[Lldb-commits] [lldb] [LLDB][ELF] Fix section unification to not just use names. (PR #90099)

Alastair Houghton via lldb-commits lldb-commits at lists.llvm.org
Tue Apr 30 07:31:30 PDT 2024


https://github.com/al45tair updated https://github.com/llvm/llvm-project/pull/90099

>From ce54a7fb339a00029da266c9f518e344aac5d19e Mon Sep 17 00:00:00 2001
From: Alastair Houghton <ahoughton at apple.com>
Date: Thu, 25 Apr 2024 11:35:55 +0100
Subject: [PATCH 1/5] [LLDB][ELF] Fix section unification to not just use
 names.

Section unification cannot just use names, because it's valid for ELF
binaries to have multiple sections with the same name.  We should check
other section properties too.

rdar://124467787
---
 .../Plugins/ObjectFile/ELF/ObjectFileELF.cpp  | 64 +++++++++++++++----
 1 file changed, 53 insertions(+), 11 deletions(-)

diff --git a/lldb/source/Plugins/ObjectFile/ELF/ObjectFileELF.cpp b/lldb/source/Plugins/ObjectFile/ELF/ObjectFileELF.cpp
index 0d95a1c12bde35..60fc68c96bcc1c 100644
--- a/lldb/source/Plugins/ObjectFile/ELF/ObjectFileELF.cpp
+++ b/lldb/source/Plugins/ObjectFile/ELF/ObjectFileELF.cpp
@@ -1854,6 +1854,49 @@ class VMAddressProvider {
 };
 }
 
+namespace {
+  // We have to do this because ELF doesn't have section IDs, and also
+  // doesn't require section names to be unique.  (We use the section index
+  // for section IDs, but that isn't guaranteed to be the same in separate
+  // debug images.)
+  SectionSP FindMatchingSection(const SectionList &section_list,
+                                SectionSP section) {
+    SectionSP sect_sp;
+
+    addr_t vm_addr = section->GetFileAddress();
+    ConstString name = section->GetName();
+    offset_t file_size = section->GetFileSize();
+    offset_t byte_size = section->GetByteSize();
+    SectionType type = section->GetType();
+    bool thread_specific = section->IsThreadSpecific();
+    uint32_t permissions = section->GetPermissions();
+    uint32_t alignment = section->GetLog2Align();
+
+    for (auto sect_iter = section_list.begin();
+         sect_iter != section_list.end();
+         ++sect_iter) {
+      if ((*sect_iter)->GetName() == name
+          && (*sect_iter)->GetType() == type
+          && (*sect_iter)->IsThreadSpecific() == thread_specific
+          && (*sect_iter)->GetPermissions() == permissions
+          && (*sect_iter)->GetFileSize() == file_size
+          && (*sect_iter)->GetByteSize() == byte_size
+          && (*sect_iter)->GetFileAddress() == vm_addr
+          && (*sect_iter)->GetLog2Align() == alignment) {
+        sect_sp = *sect_iter;
+        break;
+      } else {
+        sect_sp = FindMatchingSection((*sect_iter)->GetChildren(),
+                                      section);
+        if (sect_sp)
+          break;
+      }
+    }
+
+    return sect_sp;
+  }
+}
+
 void ObjectFileELF::CreateSections(SectionList &unified_section_list) {
   if (m_sections_up)
     return;
@@ -2067,10 +2110,8 @@ unsigned ObjectFileELF::ParseSymbols(Symtab *symtab, user_id_t start_id,
   SectionList *module_section_list =
       module_sp ? module_sp->GetSectionList() : nullptr;
 
-  // Local cache to avoid doing a FindSectionByName for each symbol.
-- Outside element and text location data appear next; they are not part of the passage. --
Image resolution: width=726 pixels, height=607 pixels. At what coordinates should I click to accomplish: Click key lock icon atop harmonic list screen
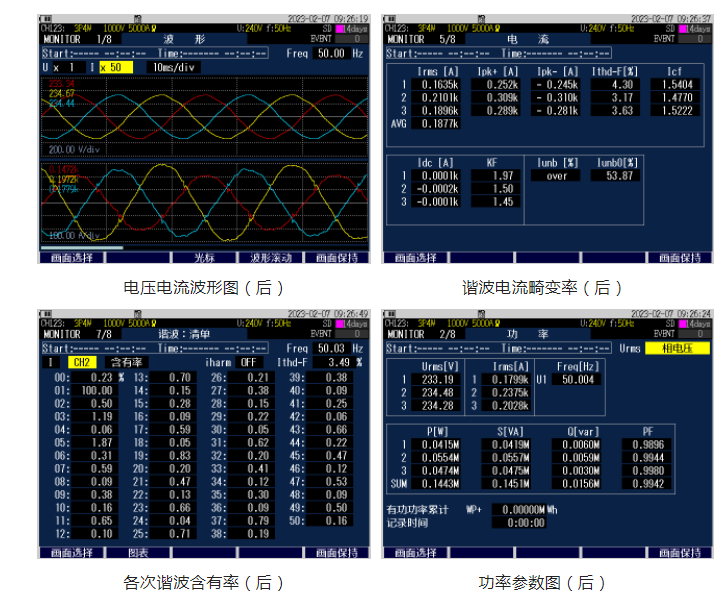pyautogui.click(x=136, y=312)
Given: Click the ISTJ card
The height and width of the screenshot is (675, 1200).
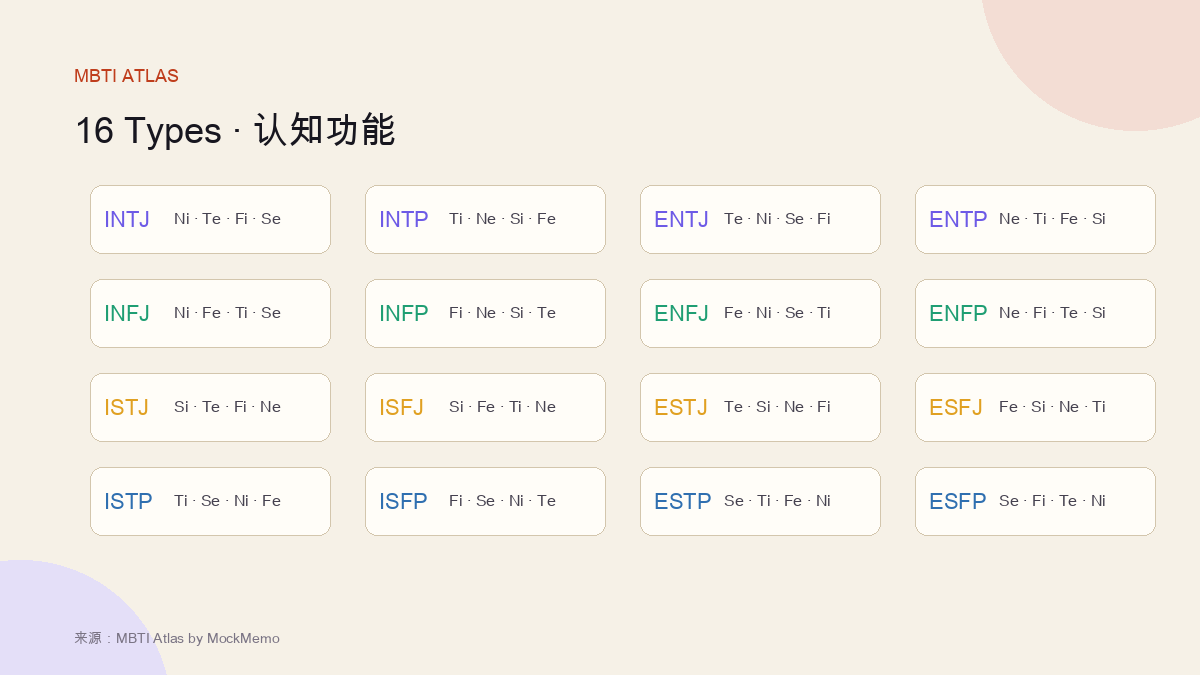Looking at the screenshot, I should tap(210, 407).
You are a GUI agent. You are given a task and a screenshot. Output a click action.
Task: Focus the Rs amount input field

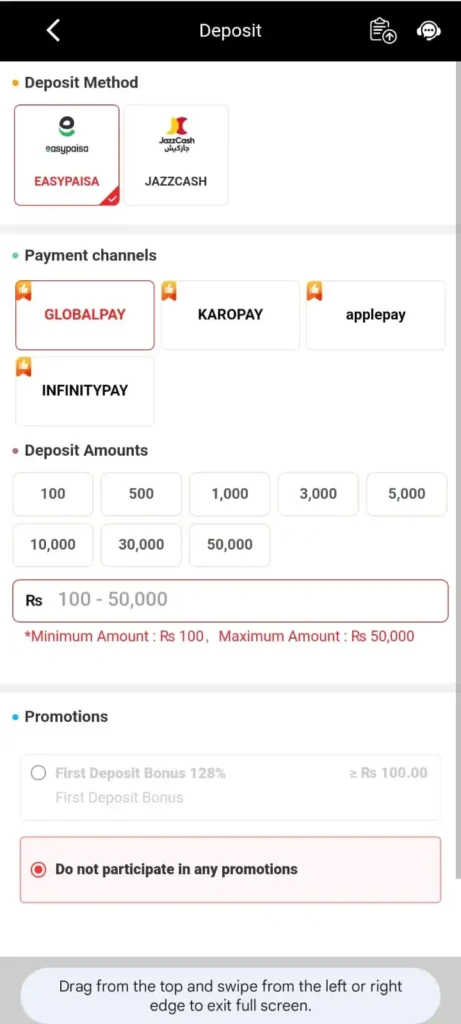pyautogui.click(x=230, y=600)
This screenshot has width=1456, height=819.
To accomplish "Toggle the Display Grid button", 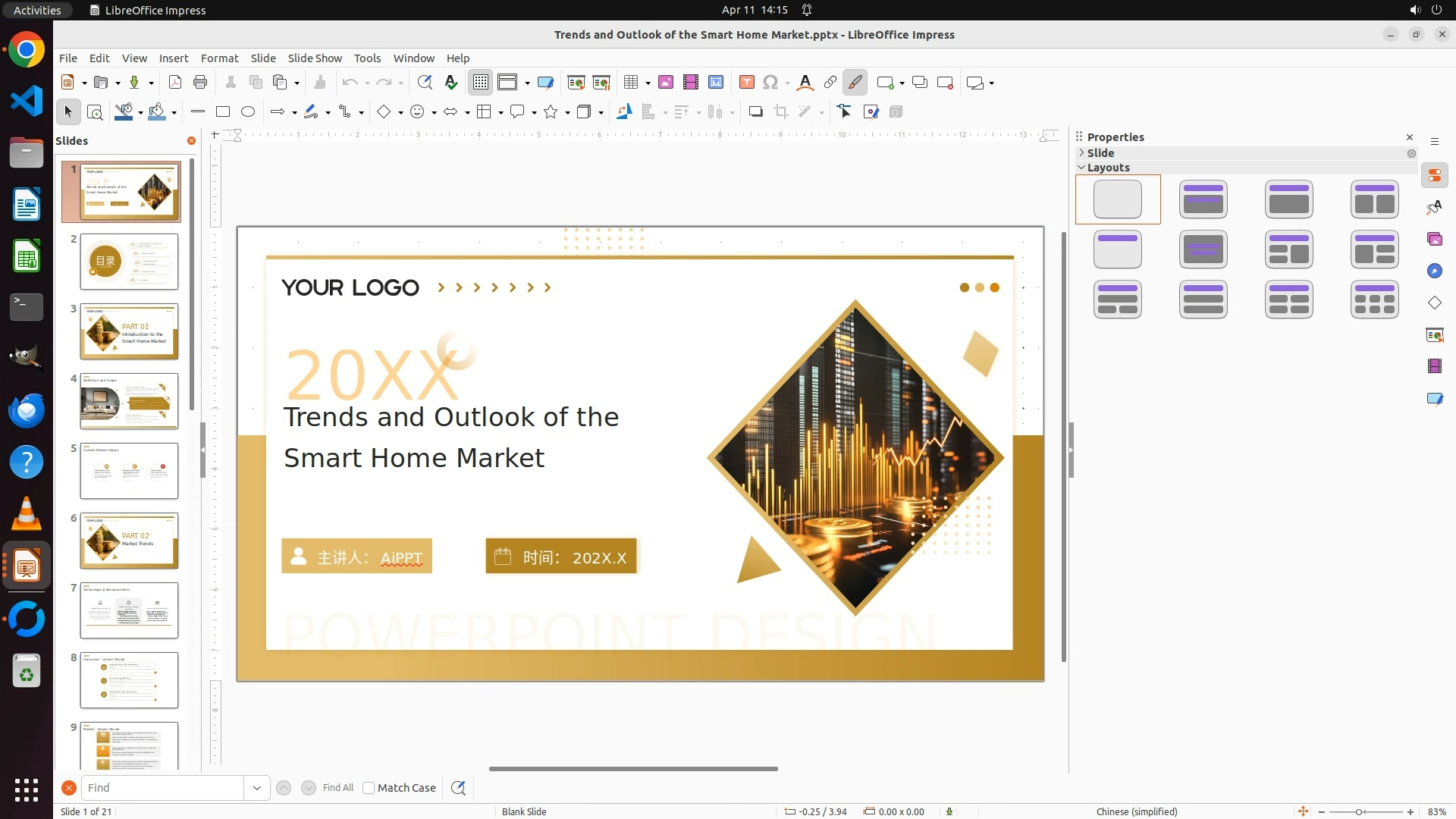I will (x=481, y=83).
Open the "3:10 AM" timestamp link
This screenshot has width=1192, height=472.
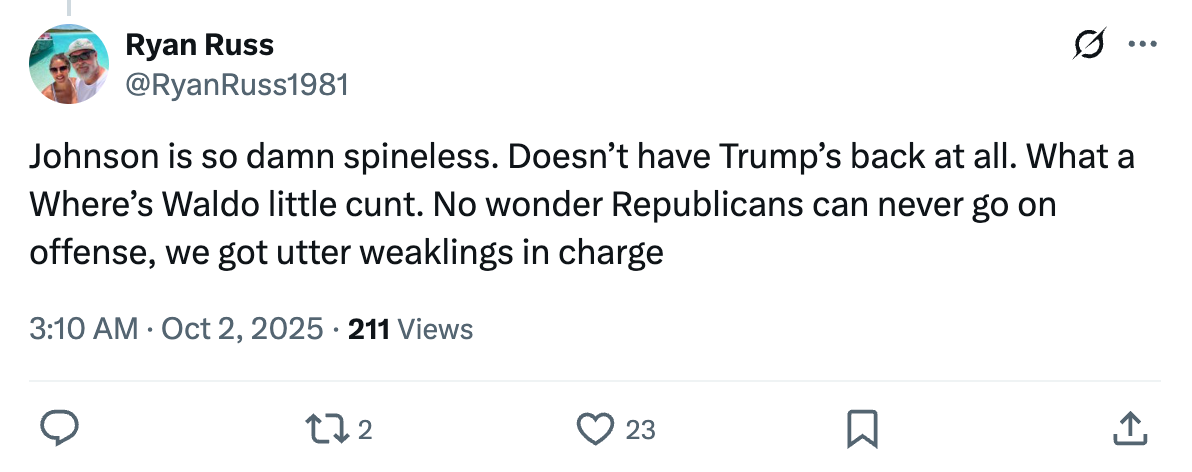point(84,328)
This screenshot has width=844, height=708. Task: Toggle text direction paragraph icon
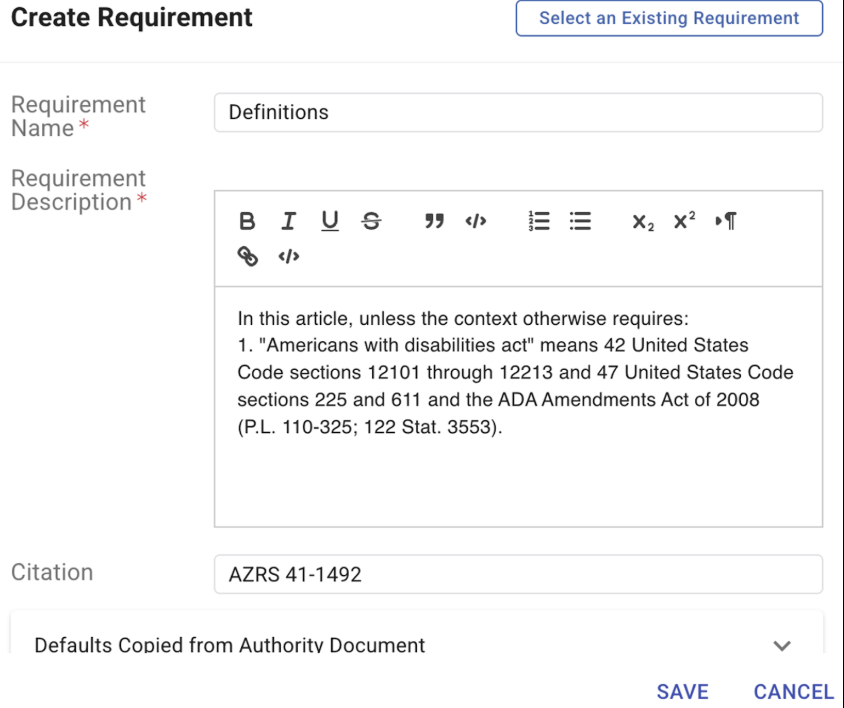coord(726,222)
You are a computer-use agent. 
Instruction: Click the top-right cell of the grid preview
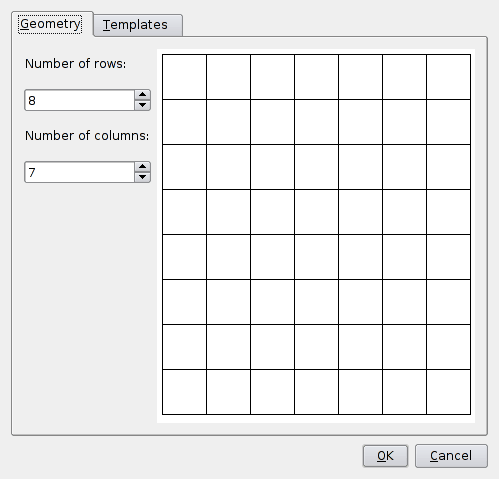click(448, 77)
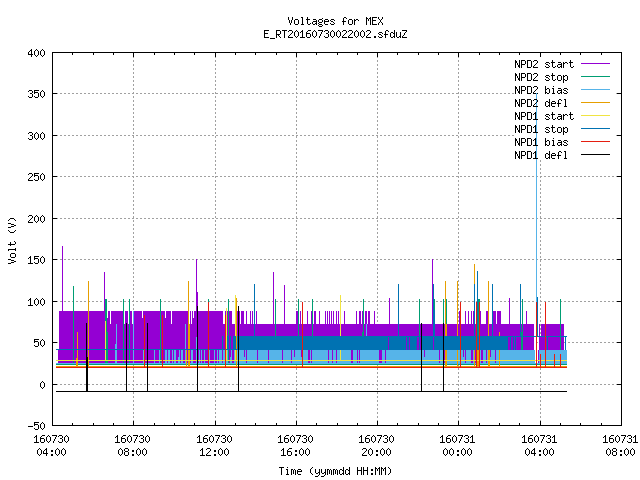The image size is (640, 480).
Task: Click the 400 y-axis tick label
Action: click(x=36, y=53)
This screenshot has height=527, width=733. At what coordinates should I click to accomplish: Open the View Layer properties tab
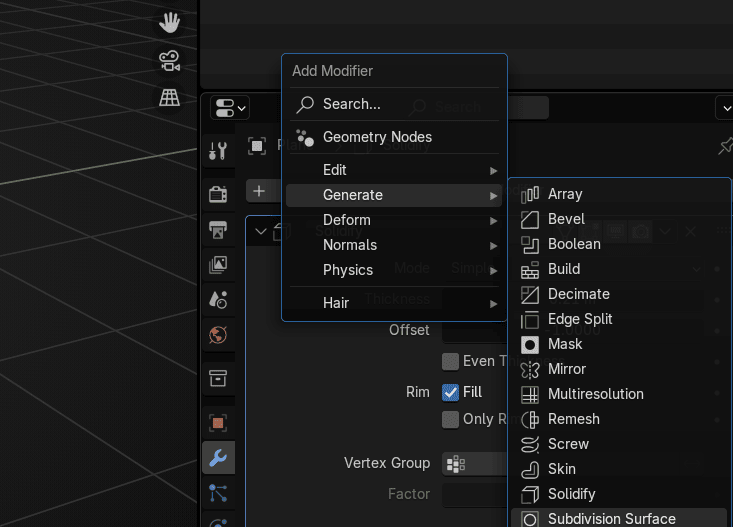coord(218,265)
The "const
-  // char*" key must came from a ConstString object so they can be compared by
-  // pointer
-  std::unordered_map<const char *, lldb::SectionSP> section_name_to_section;
+  // Cache the section mapping
+  std::unordered_map<lldb::SectionSP, lldb::SectionSP> section_map;
 
   unsigned i;
   for (i = 0; i < num_symbols; ++i) {
@@ -2275,14 +2316,15 @@ unsigned ObjectFileELF::ParseSymbols(Symtab *symtab, user_id_t start_id,
 
     if (symbol_section_sp && module_section_list &&
         module_section_list != section_list) {
-      ConstString sect_name = symbol_section_sp->GetName();
-      auto section_it = section_name_to_section.find(sect_name.GetCString());
-      if (section_it == section_name_to_section.end())
+      auto section_it = section_map.find(symbol_section_sp);
+      if (section_it == section_map.end()) {
         section_it =
-            section_name_to_section
-                .emplace(sect_name.GetCString(),
-                         module_section_list->FindSectionByName(sect_name))
-                .first;
+          section_map
+              .emplace(symbol_section_sp,
+                       FindMatchingSection(*module_section_list,
+                                           symbol_section_sp))
+              .first;
+      }
       if (section_it->second)
         symbol_section_sp = section_it->second;
     }

>From 9653351729b4ef2d98faba936b8fa6fb51a9a47c Mon Sep 17 00:00:00 2001
From: Alastair Houghton <ahoughton at apple.com>
Date: Fri, 26 Apr 2024 14:53:20 +0100
Subject: [PATCH 2/5] [LLDB][ELF] Address review feedback, add test.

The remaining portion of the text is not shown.